After endotracheal intubation with fiberoptic guidance, the patient (case 3) was placed in the supine position and a Crowe–Davis mouth gag was inserted. The daVinci S HD Surgical System (Intuitive Surgical, Inc., Sunnyvale, CA) was placed to the right of the patient’s bed (Fig. 4). A 0° 8 mm camera was inserted into the mouth for visualization throughout the surgery. The left robotic arm was mounted with a 5 mm monopolar cautery with spatula tip and the right arm was mounted with a 5 mm Maryland dissector. The assistant sat at the head of the bed with a pediatric Yankauer suction in hand. Using the robotic arms, the lesion was demarcated and manipulated to determine the borders. An incision was made at the medial aspect with the unipolar cautery.
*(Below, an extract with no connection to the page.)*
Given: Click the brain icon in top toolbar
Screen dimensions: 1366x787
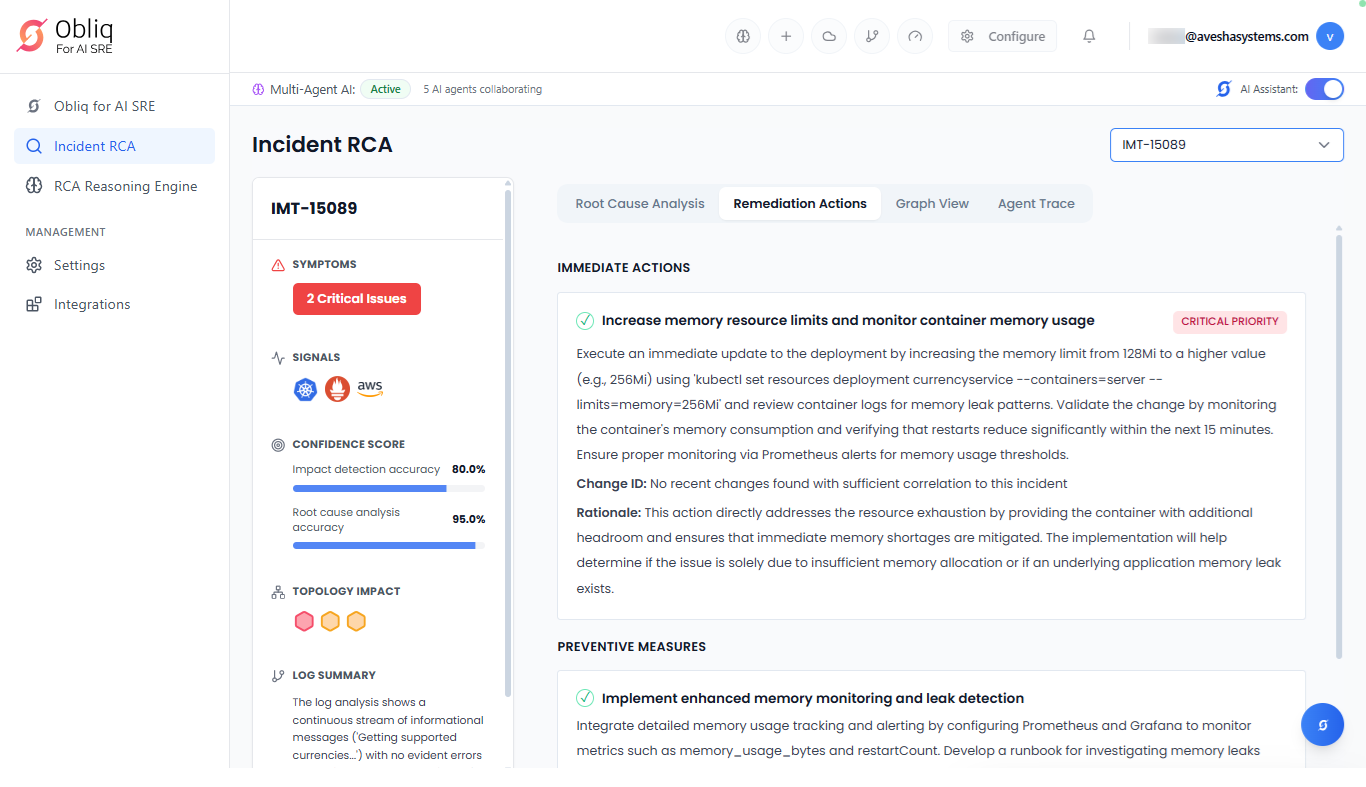Looking at the screenshot, I should (743, 36).
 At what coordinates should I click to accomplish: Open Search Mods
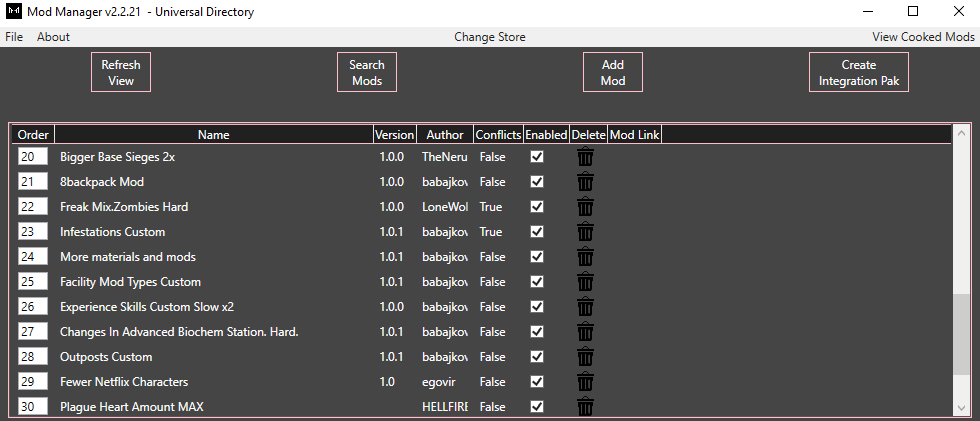pos(367,72)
Medial retraction of the tumor with Maryland dissector allowed deep dissection throughout superior constrictor muscle. Blunt dissection continued towards the parapharyngeal space, through the superior constrictor and medial to the medial pterygoid muscle. Multiple minor arterial branches were encountered and cauterized with the 5 mm monopolar cautery. The dissection was extended to the parapharyngeal fat pad and the tumor was then freed from the prestyloid parapharyngeal space, using a capsular dissection. Special attention was paid to the location of the carotid artery by visually monitoring the carotid pulsation. The resection planes were maintained anterior and medial to the stylohyoid and styloglossus muscles. The tumor capsule was kept intact and separated from parapharyngeal structures carefully. The camera afforded a 3D, detailed view and allowed a circumferential dissection of the tumor (Fig. 5). Sutures were then placed using the robotic arms (Fig. 6).

Fig. 4
figure 4

Position of the robot, assisting surgeon and anesthesia in a typical TORS case

Fig. 5
figure 5

Intraoperative view of patient 1, showing good visualization of the parapharyngeal mass and clean plane of dissection

Fig. 6
figure 6

Immediate post operative view of patient 1

Mean TORS operative time and intraoperative blood loss for the three cases was 16.3 min and 4.7 mL respectively (Table 1).
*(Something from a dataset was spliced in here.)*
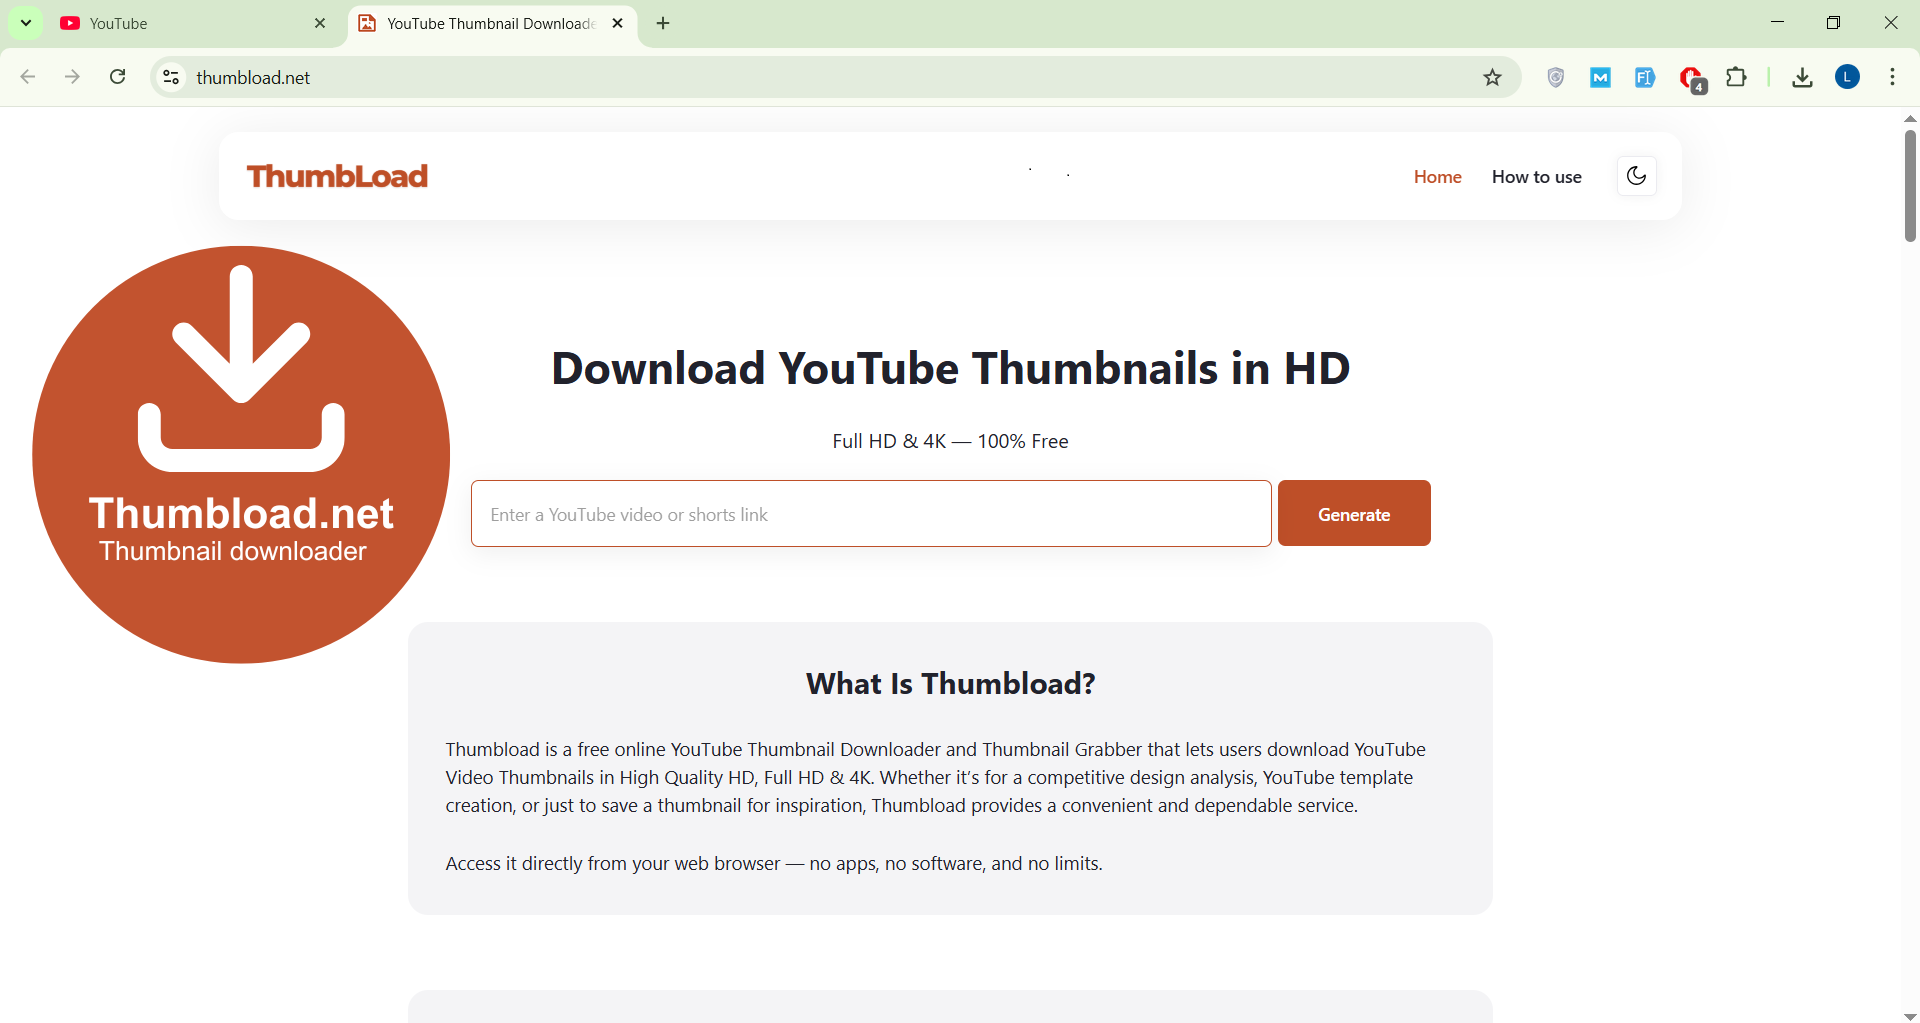Open a new browser tab
Viewport: 1920px width, 1023px height.
[x=663, y=23]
Table 1 TORS Technical Details

Discussion

To date, most of the literature regarding transoral robotic resection of head and neck tumors has involved malignant tumors, usually squamous cell carcinoma of the oropharynx. More recently, studies have emerged showing expanded use in the head and neck region such as for tumors of the skull base, larynx, hypopharynx and nasopharynx [35]. Only one other study, by O’Malley et al.[6] has been published specifically focusing on the feasibility of resecting benign parapharyngeal tumors via transoral robotic surgery; nine of ten patients were able to undergo the robotic resection. Of these, seven had no local recurrence.

One of the advantages of the robotic system is the ability to use a stereo-optic 0° or 30°camera. It allows visualization around the tongue blade of the Crowe–Davis mouth gag. In addition, neck incisions or mandibulotomies that require post-operative drain placement and a longer hospital admission can be avoided. While one of the disadvantages is lack of tactile feedback, one can partially overcome this by replacing it with visual feedback while manipulating the tumor with the robotic instruments. In addition, the use of an assistant at the head of the bed for additional retraction and suctioning is essential in facilitating the surgery.

Contraindications to this approach include inadequate oral exposure, involvement of the carotid artery, and limited cervical spine mobility. One should also determine if the size of the tumor would allow en bloc resection through the mouth. This is largely a clinical assessment that must be made by the surgeon, as there are currently no pre-determined size criteria.

Conclusion

In this case series, a transoral robotic approach was found to be safe and feasible in selected parapharyngeal space tumors. Magnified 3D visualization allows the surgeon en bloc resection of the tumor, close to vital structures. Significant experience with trans-oral robotic surgery and detailed anatomic knowledge of the parapharyngeal space is essential for success with this approach.